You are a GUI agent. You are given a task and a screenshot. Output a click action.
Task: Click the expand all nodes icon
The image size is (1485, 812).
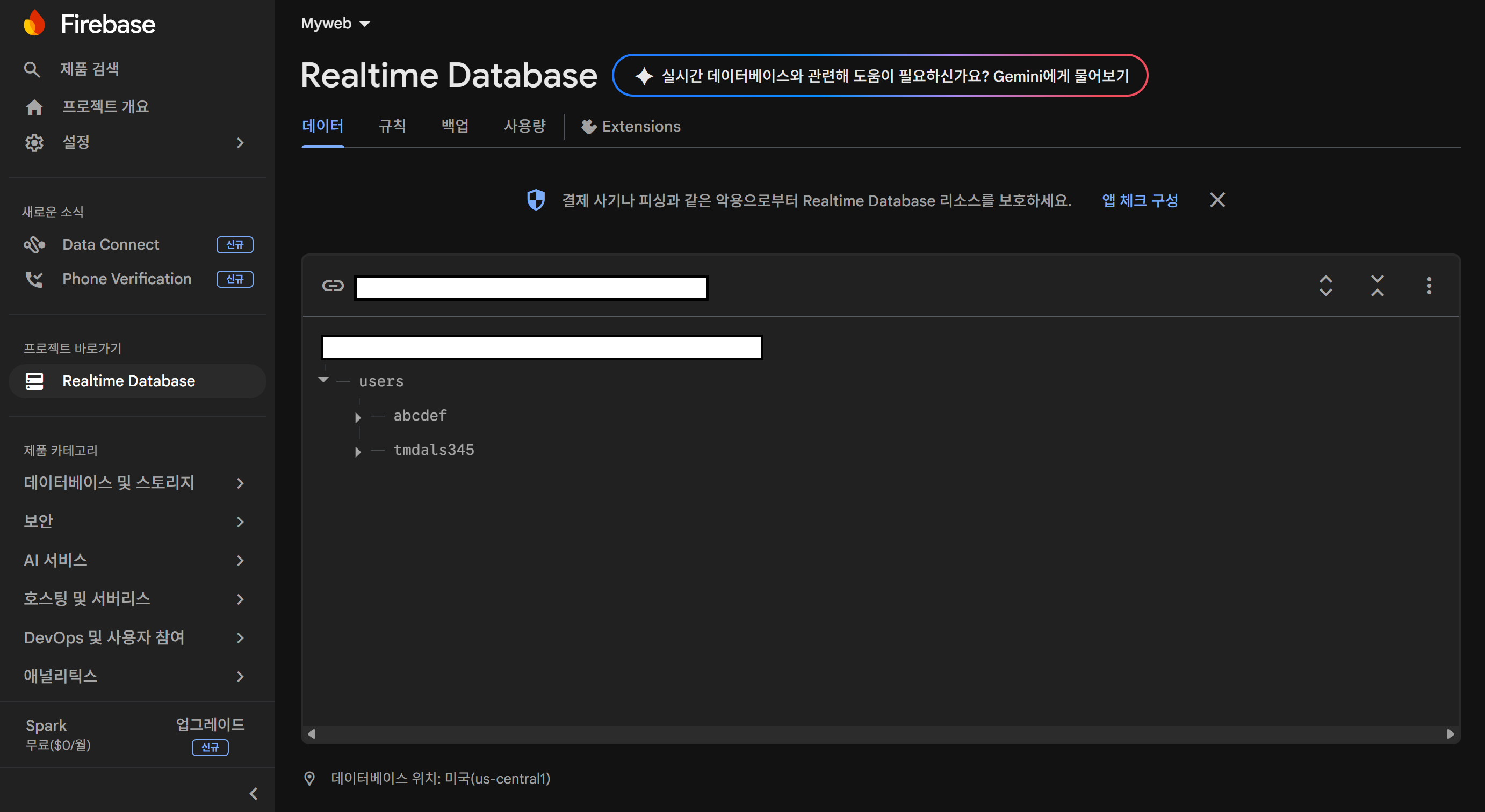tap(1325, 286)
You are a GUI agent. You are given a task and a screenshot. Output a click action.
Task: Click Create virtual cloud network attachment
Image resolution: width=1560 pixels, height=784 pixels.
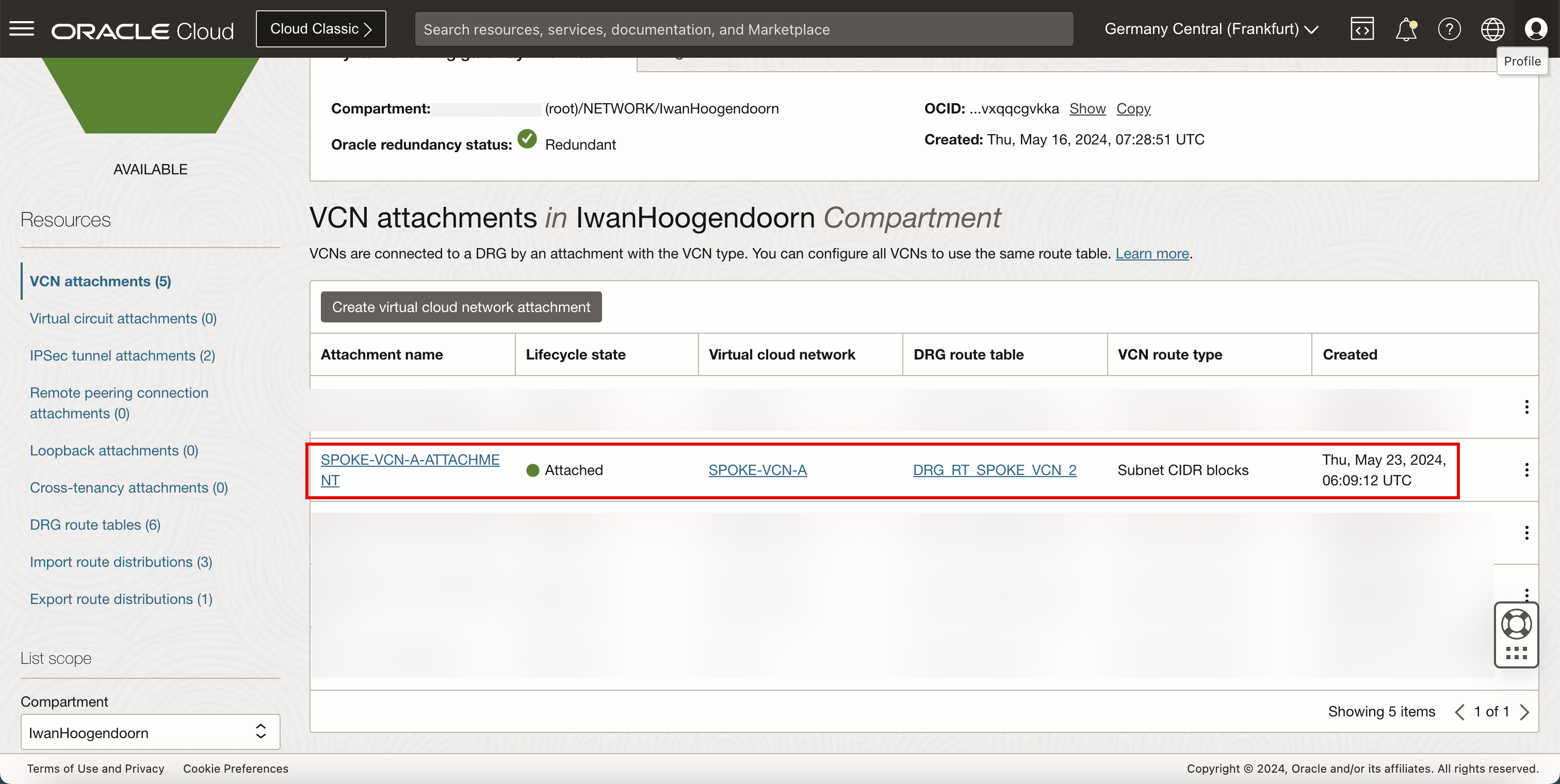(x=461, y=307)
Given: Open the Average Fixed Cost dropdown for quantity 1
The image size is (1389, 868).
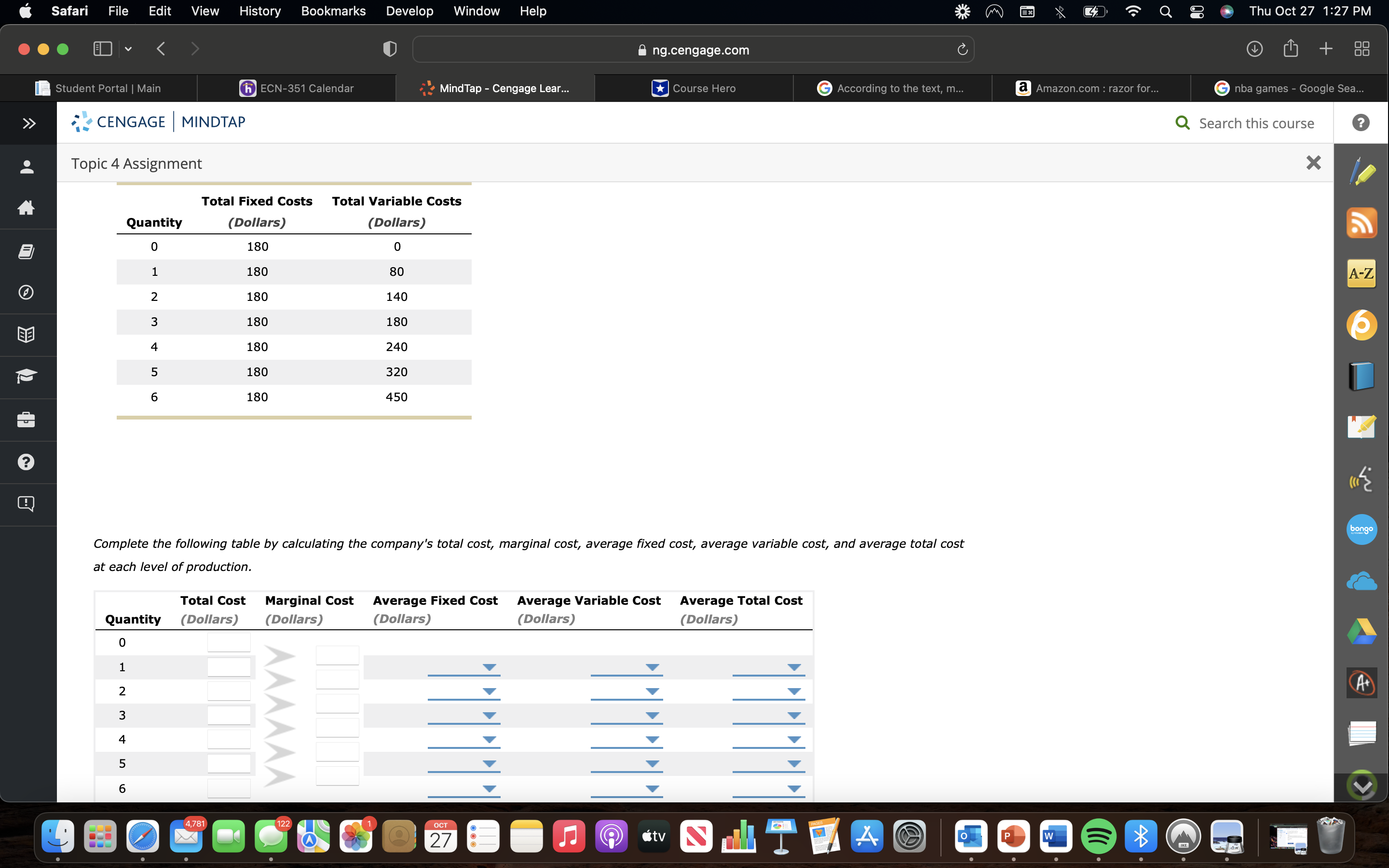Looking at the screenshot, I should click(489, 667).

# Exercise details:
Before you return the listing, strip out its pictures; all else must match exactly.

# Expected output:
You are a GUI agent. You are given a task and a screenshot. Output a click action.
Task: Click the expand all nodes icon
The image size is (1485, 812).
tap(1325, 286)
You are a GUI agent. You are given a task and a screenshot. Output a click action.
Task: Click Create virtual cloud network attachment
Image resolution: width=1560 pixels, height=784 pixels.
(x=461, y=307)
Given: Open the Average Fixed Cost dropdown for quantity 1
The image size is (1389, 868).
Looking at the screenshot, I should click(489, 667).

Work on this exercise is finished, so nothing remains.